Background and Goal:

There have been many projects where I wanted to know the resistance of a wire that is very low (low mΩ range). Actually, most projects somehow involve measuring wire resistance. Obviously a regular multimeter cannot do that directly. I have been able to get rough estimates by measuring millivolts when applying a constant current or by using a resistor. But I am not sure how accurate my multimeter is. While the quality seems great, it was pretty cheap. And this process is kind of tedious.

This means I need to get a 4 wire kelvin multimeter. I have looked around, and they seem to be insanely expensive (100s of dollars). I was able to find one or two that were about $75, but that is still a lot. I would like to make my own for under $25.

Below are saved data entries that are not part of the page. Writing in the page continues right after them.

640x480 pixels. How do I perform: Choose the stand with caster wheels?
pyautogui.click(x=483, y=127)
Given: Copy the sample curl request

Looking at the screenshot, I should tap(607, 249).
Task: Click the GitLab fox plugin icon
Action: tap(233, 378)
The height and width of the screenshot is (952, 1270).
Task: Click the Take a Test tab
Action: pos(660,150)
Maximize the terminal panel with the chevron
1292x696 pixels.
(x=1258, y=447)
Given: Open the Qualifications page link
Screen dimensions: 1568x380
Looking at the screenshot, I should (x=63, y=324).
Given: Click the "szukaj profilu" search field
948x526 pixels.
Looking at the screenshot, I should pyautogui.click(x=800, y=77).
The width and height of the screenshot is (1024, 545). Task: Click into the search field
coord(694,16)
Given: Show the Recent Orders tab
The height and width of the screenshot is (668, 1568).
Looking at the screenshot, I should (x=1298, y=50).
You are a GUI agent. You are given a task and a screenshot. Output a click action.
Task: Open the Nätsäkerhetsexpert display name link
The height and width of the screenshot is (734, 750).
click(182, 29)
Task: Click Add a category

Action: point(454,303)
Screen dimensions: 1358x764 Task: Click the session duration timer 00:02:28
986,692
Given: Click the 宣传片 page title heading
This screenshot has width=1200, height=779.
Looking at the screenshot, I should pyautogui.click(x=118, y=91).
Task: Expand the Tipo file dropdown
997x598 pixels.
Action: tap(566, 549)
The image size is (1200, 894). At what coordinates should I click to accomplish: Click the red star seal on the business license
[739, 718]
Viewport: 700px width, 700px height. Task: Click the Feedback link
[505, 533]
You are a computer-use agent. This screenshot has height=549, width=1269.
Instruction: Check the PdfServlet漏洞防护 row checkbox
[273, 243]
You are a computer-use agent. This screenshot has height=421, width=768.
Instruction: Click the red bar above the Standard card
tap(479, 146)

Here is the goal. Let me know if parts of it are impractical. So I want to be able to measure with an accuracy of ±10-20 μΩ. I know that means an amp for every 10 μV, and thus large currents and precise, low noise op amps are required. I also want it to have a nice display, and auto-ranging for current and op-amp gain.

My idea:

So I have a general idea of how to go about making this. I would first supply a constant current of up to 5-10 amps. I would then measure the drop across the wire with a precision op-amp. I know it needs a low input offset voltage, and it should be low noise, but other than that I am not too sure what exactly to look for. This would get fed into either a higher resolution ADC or directly into an arduino analog pin (I will need to figure out if 10 bits is enough).

For adjusting the range of the op-amp I am thinking resistors with bypass transistors controlled by GPIOs. I could also do the same thing to make a crude digital potentiometer for adjusting the CC of a CC board.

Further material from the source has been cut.